- Singer Sri Lanka sees considerable impact in short to medium-term
- Govt. extended import restrictions for 6 months starting July 2
- Singer Sri Lanka hopes to mitigate impact with its local manufacturing footprint
- Urges policy consistency from govt. to expand local production operations
The State-imposed temporary import restrictions are likely to have a considerable impact on Sri Lanka’s consumer durables market over the short-to-medium term, says Singer (Sri Lanka) PLC.
“A key risk we foresee over the short-to-medium term is the temporary import restrictions imposed by the government, which are likely to have a considerable impact on the consumer durables market,” Singer Group CEO Mahesh Wijewardene told shareholders in the company’s latest annual report.
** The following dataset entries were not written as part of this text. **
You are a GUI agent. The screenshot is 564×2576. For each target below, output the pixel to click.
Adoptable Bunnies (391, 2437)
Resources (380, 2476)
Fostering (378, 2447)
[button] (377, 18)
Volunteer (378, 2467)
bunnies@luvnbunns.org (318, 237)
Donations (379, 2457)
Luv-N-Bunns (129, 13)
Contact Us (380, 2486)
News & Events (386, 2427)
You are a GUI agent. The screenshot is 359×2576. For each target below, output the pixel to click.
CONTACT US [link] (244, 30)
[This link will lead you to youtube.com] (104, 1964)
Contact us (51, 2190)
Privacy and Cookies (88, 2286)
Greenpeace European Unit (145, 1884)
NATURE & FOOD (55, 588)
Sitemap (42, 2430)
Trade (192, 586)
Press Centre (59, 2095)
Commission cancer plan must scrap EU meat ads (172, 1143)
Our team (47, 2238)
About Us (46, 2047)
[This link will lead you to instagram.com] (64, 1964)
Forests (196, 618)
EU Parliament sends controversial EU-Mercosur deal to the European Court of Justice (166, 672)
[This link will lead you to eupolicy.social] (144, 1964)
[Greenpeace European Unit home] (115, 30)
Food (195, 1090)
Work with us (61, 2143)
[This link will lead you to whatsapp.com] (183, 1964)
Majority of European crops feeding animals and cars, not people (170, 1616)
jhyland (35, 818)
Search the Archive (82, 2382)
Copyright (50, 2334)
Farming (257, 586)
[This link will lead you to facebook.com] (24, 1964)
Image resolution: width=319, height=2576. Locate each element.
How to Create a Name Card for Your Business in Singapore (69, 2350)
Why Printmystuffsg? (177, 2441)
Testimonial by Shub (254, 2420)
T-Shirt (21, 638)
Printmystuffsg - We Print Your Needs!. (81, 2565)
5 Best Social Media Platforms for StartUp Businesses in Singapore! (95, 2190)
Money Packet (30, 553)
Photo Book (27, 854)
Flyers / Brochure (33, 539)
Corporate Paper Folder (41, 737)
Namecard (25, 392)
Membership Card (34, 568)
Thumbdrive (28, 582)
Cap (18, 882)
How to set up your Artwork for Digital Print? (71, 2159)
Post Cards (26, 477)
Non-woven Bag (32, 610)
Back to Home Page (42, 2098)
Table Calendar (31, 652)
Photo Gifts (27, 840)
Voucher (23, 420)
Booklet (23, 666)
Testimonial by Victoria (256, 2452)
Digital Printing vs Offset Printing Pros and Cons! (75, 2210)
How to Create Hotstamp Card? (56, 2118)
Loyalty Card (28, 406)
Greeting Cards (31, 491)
The government recently extended import controls on a wide range of goods including consumer durables by a further six months commencing July 2 to limit foreign exchange outflows from the country.
According to latest Central Bank data, import expenditure on home appliances in the month of May fell over 25 percent from a year ago to US$ 10.2 million while for the five-month period it fell 10 percent to US$ 76.7 million.
However, Singer noted that the group can mitigate this impact to a certain extent given its local manufacturing footprint. “We are somewhat insulated from these restrictions and are in a strong position to capture market share,” Wijewardene said.
The consumer durable sales were on path to recovery from the Easter Sunday attacks April last year, with the industry showing a strong momentum from November up until this February backed by tax concessions introduced by the new government
However, Singer noted that the recovery was hampered by the outbreak of the COVID-19 pandemic resulting in the disruption to retail sales, collections of trade and hire purchase debtors and lease instalments, leading to increase in provisioning for impairment of debtors.
The group believes the current slowdown in consumer spending would impact the sector in the short term.
In the quarter ended March 31, 2020, Singer saw its revenue declining by 9 percent year-on-year to Rs 12.16 billion.
“For Singer, key risks stem from the slowdown in consumer spending, particularly given the impacts on disposable income,” Wijewardene noted.
In addition, the drastic slowdown in tourist arrivals and worker remittance inflows also pose medium term risks to the sector.
Wijewardene noted that COVID-19 crisis has amplified collection risks with customers delaying/defaulting payments, which in turn, impact the group’s liquidity position.
Despite the negative impacts stemming from COVID-19, the group said it plans to capture opportunities arising from the pandemic.
“New ways of working and living have also offered us several exciting opportunities, which we are aptly positioned to capitalise on. For instance, online learning solutions introduced by educational institutions have driven demand for laptop computers and smart phones while customers have demonstrated increased preference for large capacity refrigerators,” Wijewardene elaborated.
Further, he noted that the demand in the months immediately following the easing of restrictions have been above expectations. “We look forward to a gradual recovery of economic activity over the next few months,” he added.
As the group plans to widen its local manufacturing footprint through diversifying into related products, Wijewardene urged the government to adopt a robust policy framework to facilitate such investments.
“Policy consistency is an important prerequisite in ensuring the commercial sustainability of such a venture, and we urge the government to adopt a robust policy framework thereby creating conducive environment for such investments,” he said.
For 2019/2020 financial year, the group delivered 11 percent YoY growth in profit-after-tax to Rs.427.3 million on Rs.54.7 billion revenue, maintaining its market leadership.
In the period, home appliances sector regained its top position to become the largest revenue generator for the group while the revenue from IT products segment declined from Rs.19.4 billion an year ago to Rs.14.4 billion mainly due to the decrease in Huawei smartphone business due to US-China restrictions.